后发障的发病机制和治疗的研究进展

屈思萌 韦秋红 陈琛 杜卫静

·综述与讲座·

后发障的发病机制和治疗的研究进展

屈思萌 韦秋红 陈琛 杜卫静

后发障；白内障；机制

白内障术后，后囊膜下残留的上皮细胞的增殖所导致的混浊称为后发障。后发障是白内障术后发生率最高的并发症，其发生率在成人是50%，在儿童是100%。Nd：YAG激光囊膜切除术是治疗后发障的常用手术方法。随着现代手术技术的提高和IOL植入材料的改进，后发障的发生率和Nd：YAG激光囊膜切除术率已经下降到了个位数(<10%)。但Nd：YAG切除术可导致很多并发症，如黄斑囊样水肿，眼压升高，视网膜脱离，眼内炎，玻璃体脱入前房，和IOL的偏位[1]。因此我们需要研究有效的方法来预防后发障的发生并减少Nd：YAG的使用率。在本文中，我们对近10年来后发障的发病机制及治疗方法的实验室研究及临床研究进行了阐述。

1 后发障的发病机制

在正常晶状体中，晶状体上皮细胞(lens epithelia cell, LEC)是位于晶状体前囊下和赤道部的单层立方状的细胞。这些立方细胞被分成两种不同的生物带：第一个细胞带是前囊中央带，它是由一层单层扁平的立方上皮细胞所构成，这些细胞具有最小的有丝分裂活性。当各种刺激物作用于前囊上皮细胞时(A细胞)，这些上皮细胞便会增殖、迁移、纤维化[2]。第二个细胞带在“上皮珠”的形成中起到了重要的作用，这一层细胞是前囊细胞在赤道部的延续，形成赤道细胞弓(E细胞)。不像A细胞层，在这一区域，细胞的有丝分裂、分化和增殖都非常活跃。在一生中新的晶体纤维都不断的由这一区域的细胞产生[3]。

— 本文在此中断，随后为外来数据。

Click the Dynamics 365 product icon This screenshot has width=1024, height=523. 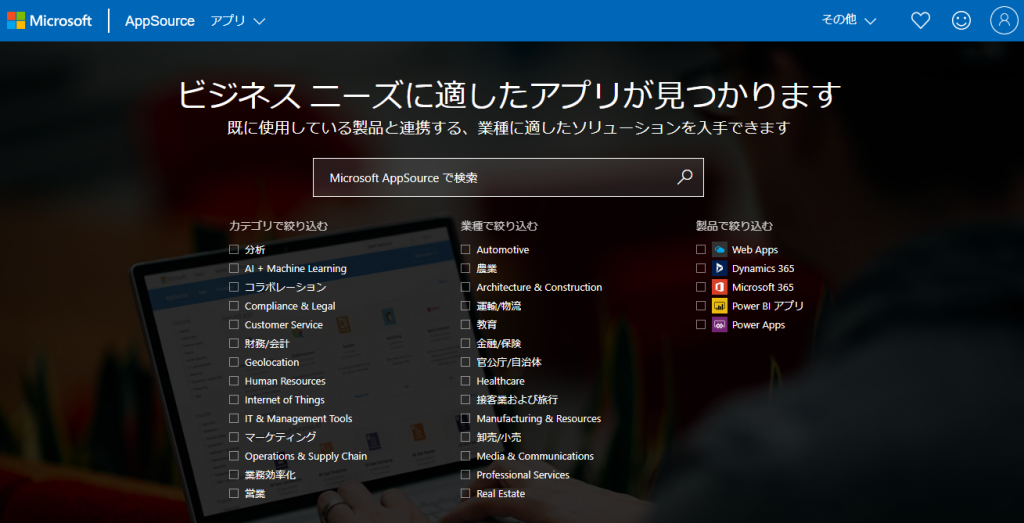tap(719, 269)
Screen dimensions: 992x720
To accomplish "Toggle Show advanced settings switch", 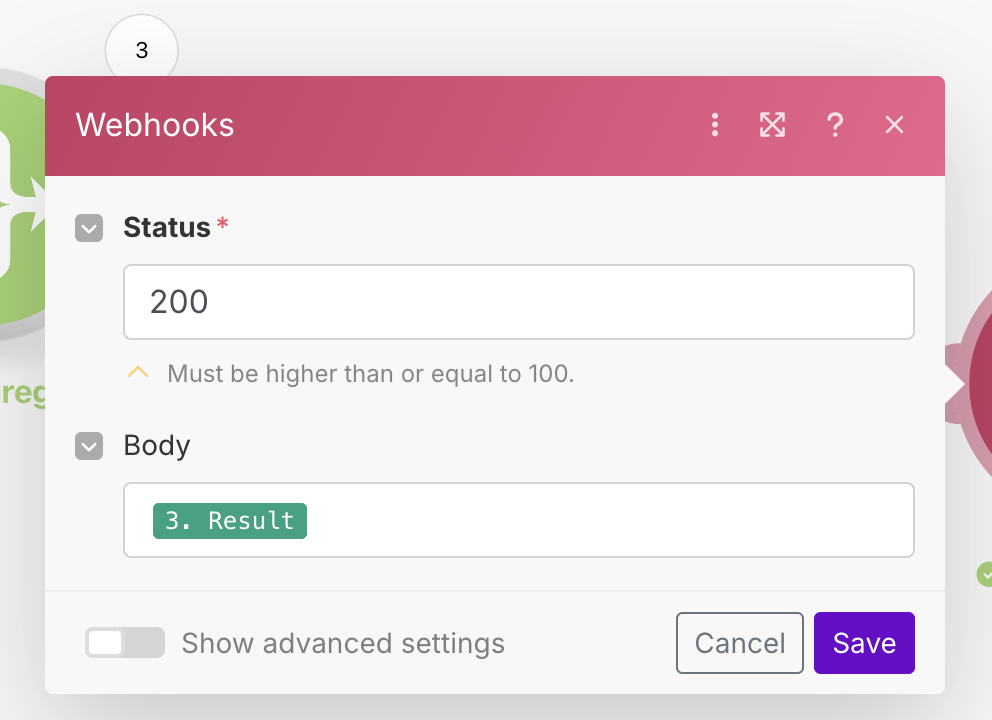I will [x=125, y=643].
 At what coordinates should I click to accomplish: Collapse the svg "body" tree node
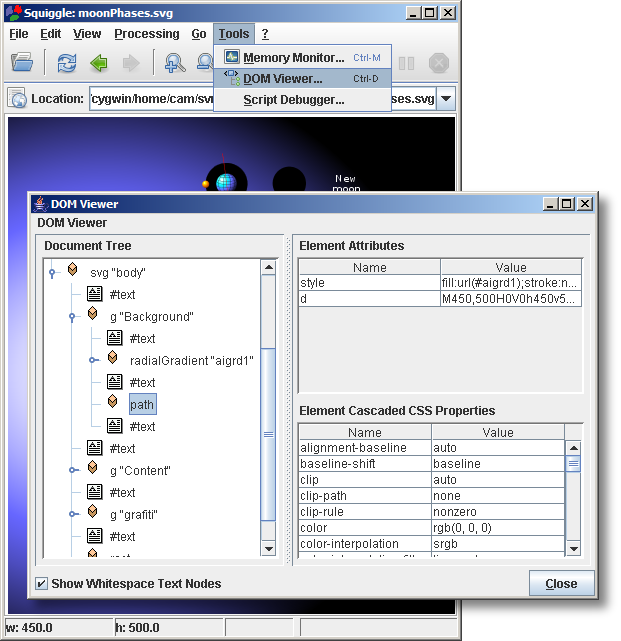tap(51, 271)
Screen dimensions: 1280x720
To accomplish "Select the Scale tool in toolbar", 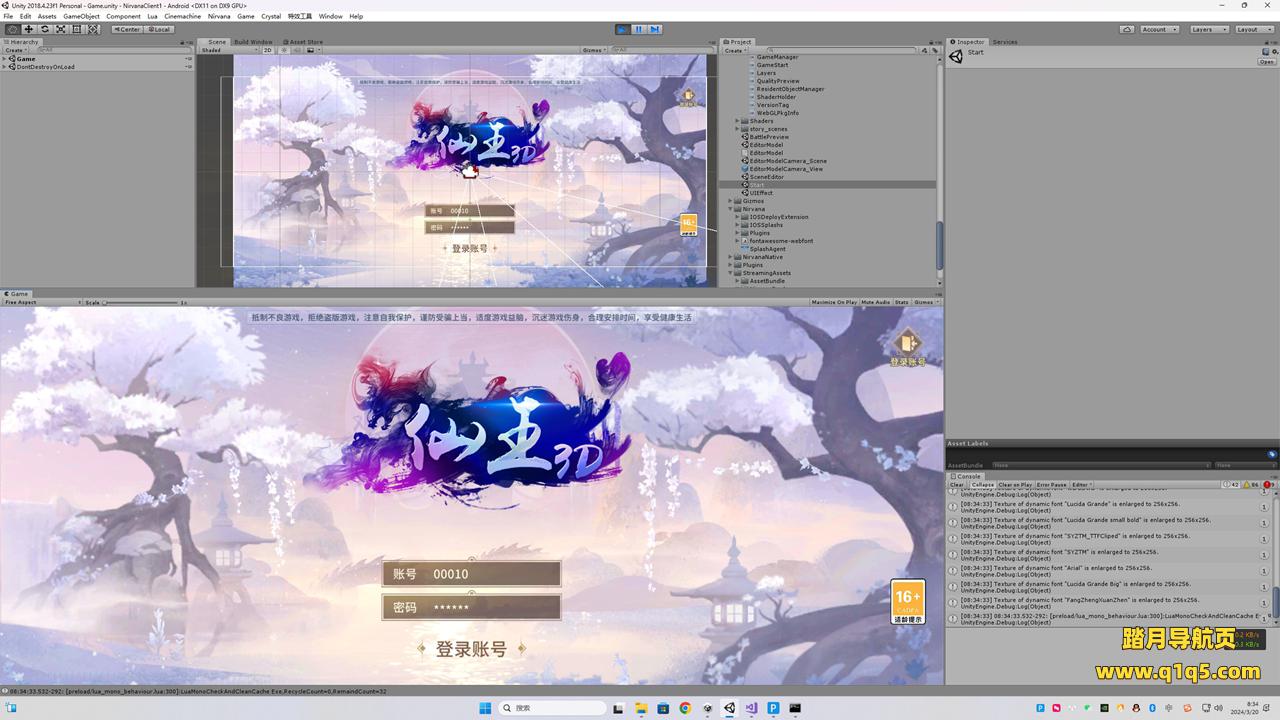I will [60, 29].
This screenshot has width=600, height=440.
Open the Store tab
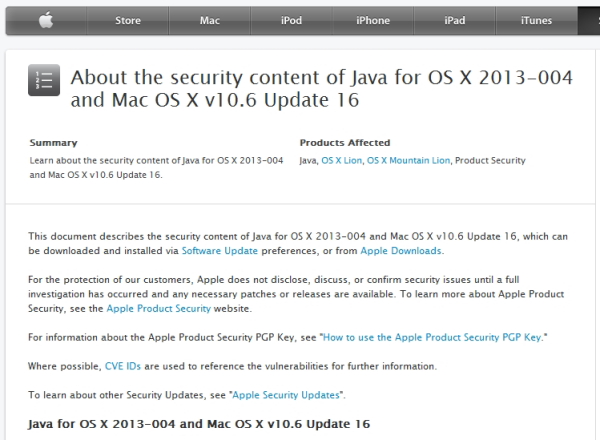[127, 20]
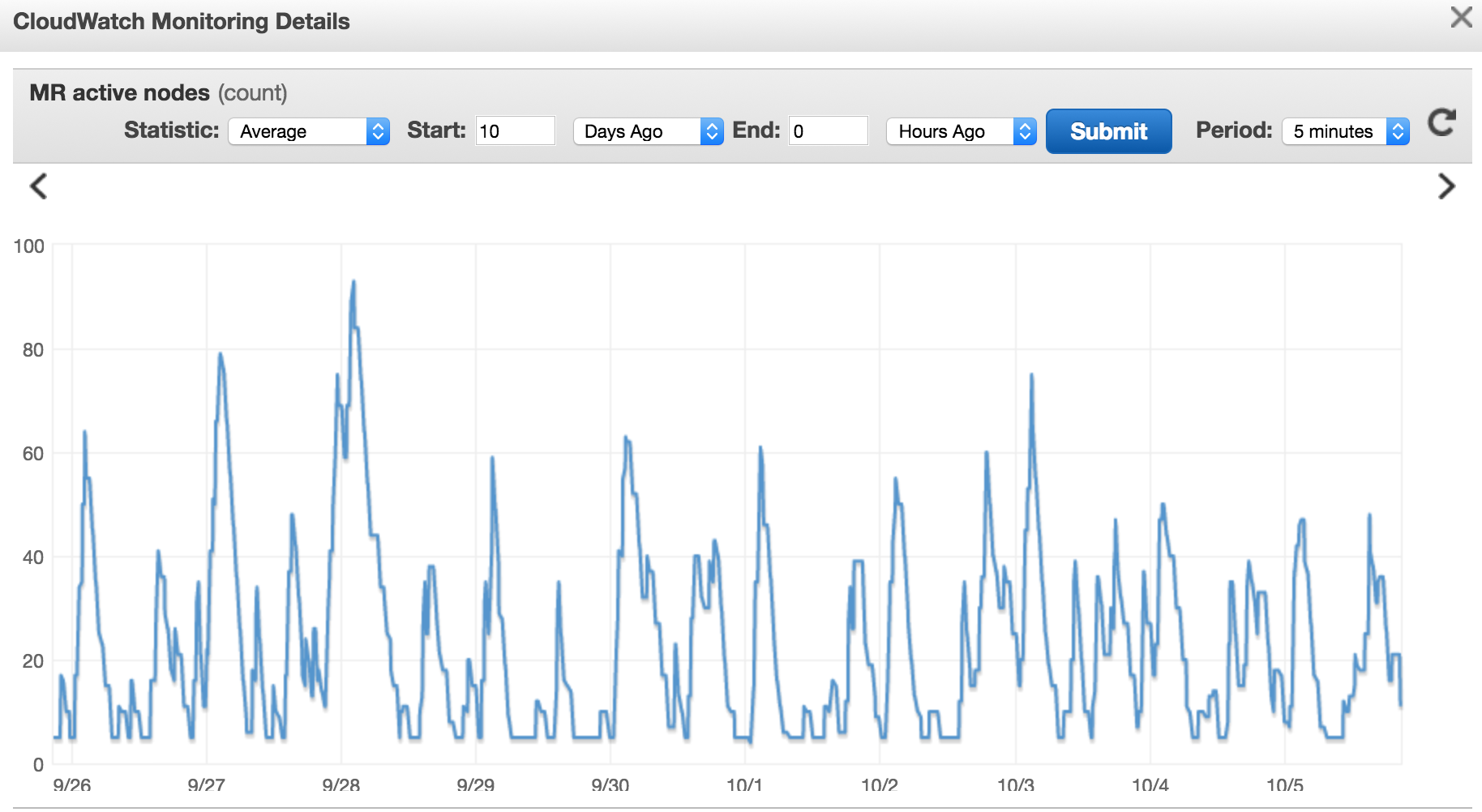
Task: Click the CloudWatch Monitoring Details heading
Action: [x=182, y=22]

虽然两类细胞都可以造成引起视力下降的混浊，但大部分PCO是由赤道部的细胞增殖所引起的。后囊混浊可分为两种类型：一是“上皮珠”型混浊，二是纤维化型混浊，前者是由肿胀混浊的上皮珠堆或赤道部上皮细胞向后部迁移所形成的集合组成(大泡状细胞或韦氏细胞)。很有可能两种类型的LEC都可导致纤维化型的混浊。前囊上皮细胞在纤维化型的PCO中很重要，因为这些细胞的主要的反应是纤维化。虽然赤道部的细胞会直接形成大泡状的细胞(韦氏细胞)，它们也可以通过纤维化来形成纤维型的PCO[4]。

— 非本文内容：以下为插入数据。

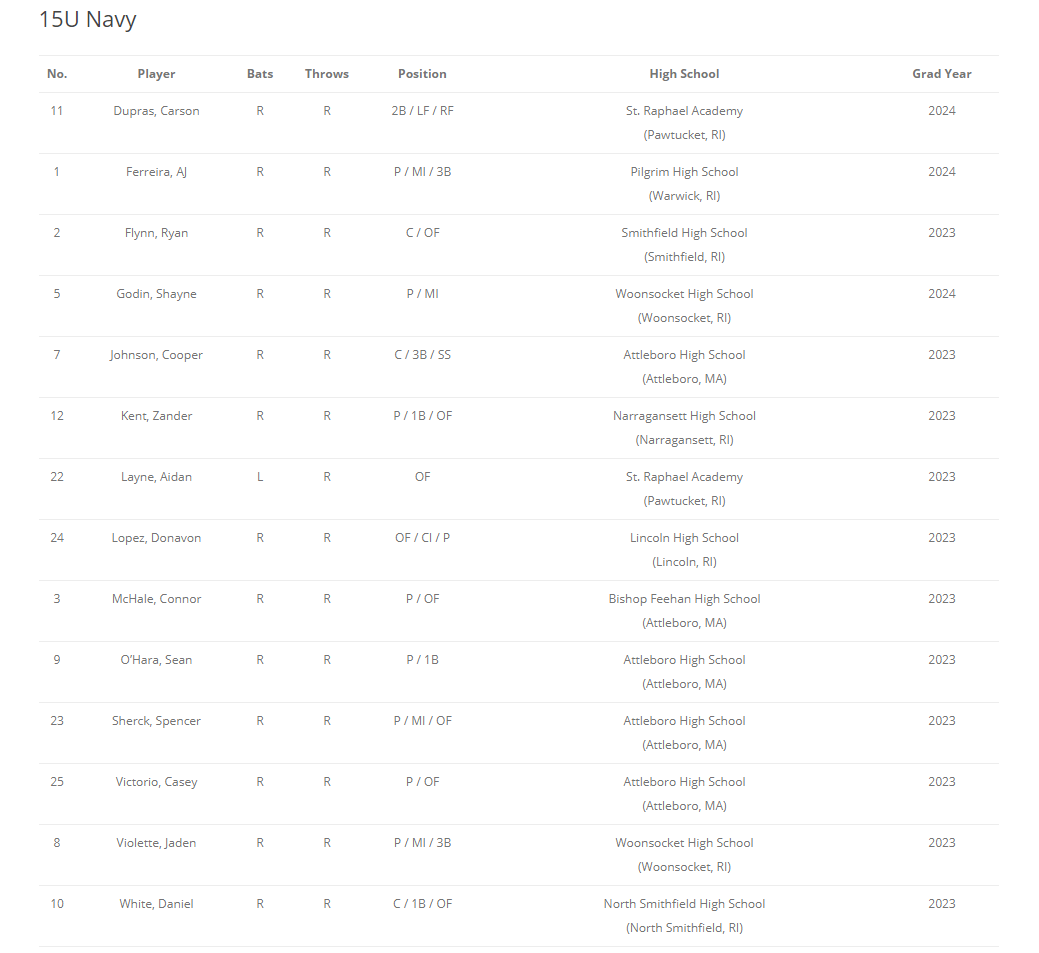This screenshot has height=953, width=1039.
Task: Click the Grad Year column header
Action: click(941, 74)
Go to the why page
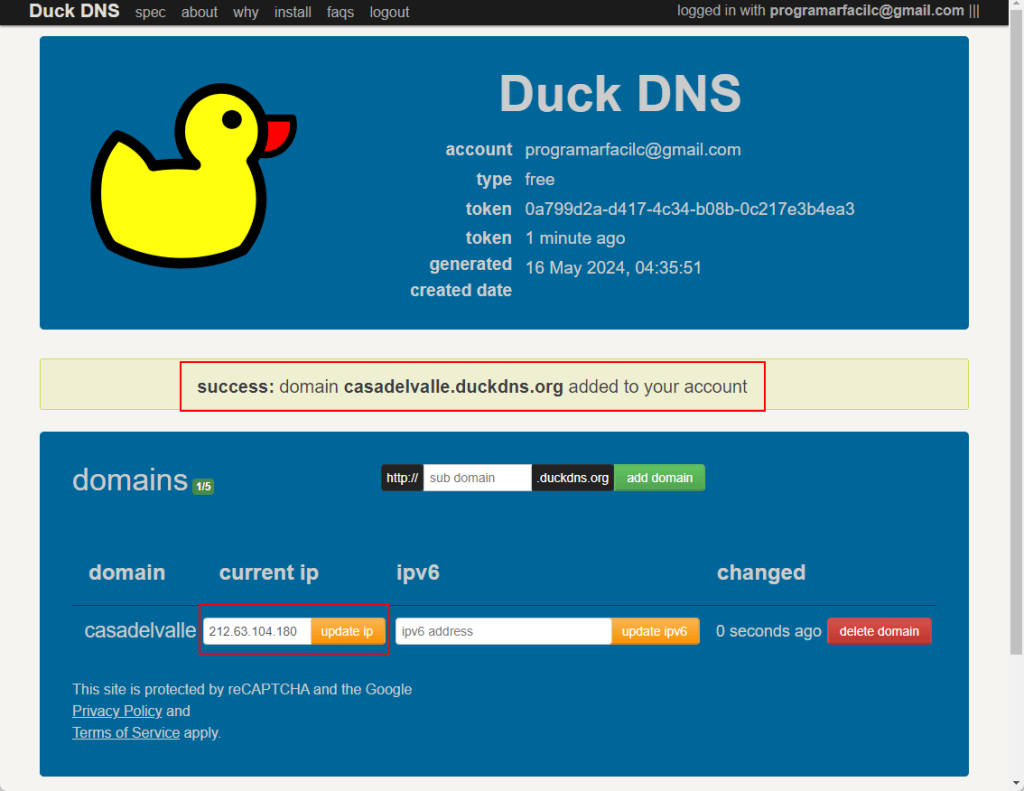The image size is (1024, 791). 246,12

前囊撕囊的收缩是前囊纤维增殖的重要并发症[3]。前囊收缩可以通过勿使撕囊口太小来预防。一般来说，撕囊口直径不要小于5.5 mm。

还有一些类型的细胞会参与PCO的形成。因为ECCE经常导致血房水屏障的破坏，炎性细胞，红细胞和许多其他的炎性介质很可能释放到房水中。这些炎性反应很可能被IOL所加剧：IOL引起三阶段免疫反应，包括了很多不同的细胞类型，包括多形核白细胞，巨细胞和成纤维细胞。沉积到IOL和囊膜的胶原可能导致后囊膜的混浊和细小的皱缩。但是，在大部分病例里，这一炎性反应是没有临床意义的。虹膜黑素细胞也黏附并迁移到了后囊膜的前表面。

2 后发障的临床研究

在对PCO的研究中，我们发现了3种与手术相关的因素和3种与IOL相关的因素在预防后发障的发生方面起到了非常重要的作用。

2.1 3种手术相关因素

2.1.1 水分离术增加了皮质的清除：在对PCO的预防中，直到近年来，医生们才意识到将晶状体皮质和晶状体上皮细胞清除的重要性。其中水分离术是一项很重要的清除皮质和残留上皮细胞的手术方法。囊膜下的水分离术是用一个尖端弯曲的管将液体流冲到囊膜里，从而有效的使皮质和囊膜分开。通过使晶体核转动，水分离术方便了晶体核和皮质的移出而不会造成晶体悬韧带的断裂。我们从许多实验室研究中发现大部分病例可以从囊带中将皮质和细胞清除。与未进行水分离术的对照组相比，水分离术增加了处理组中皮质和LEC的移除效率，从而可以减少PCO的发生率[5]。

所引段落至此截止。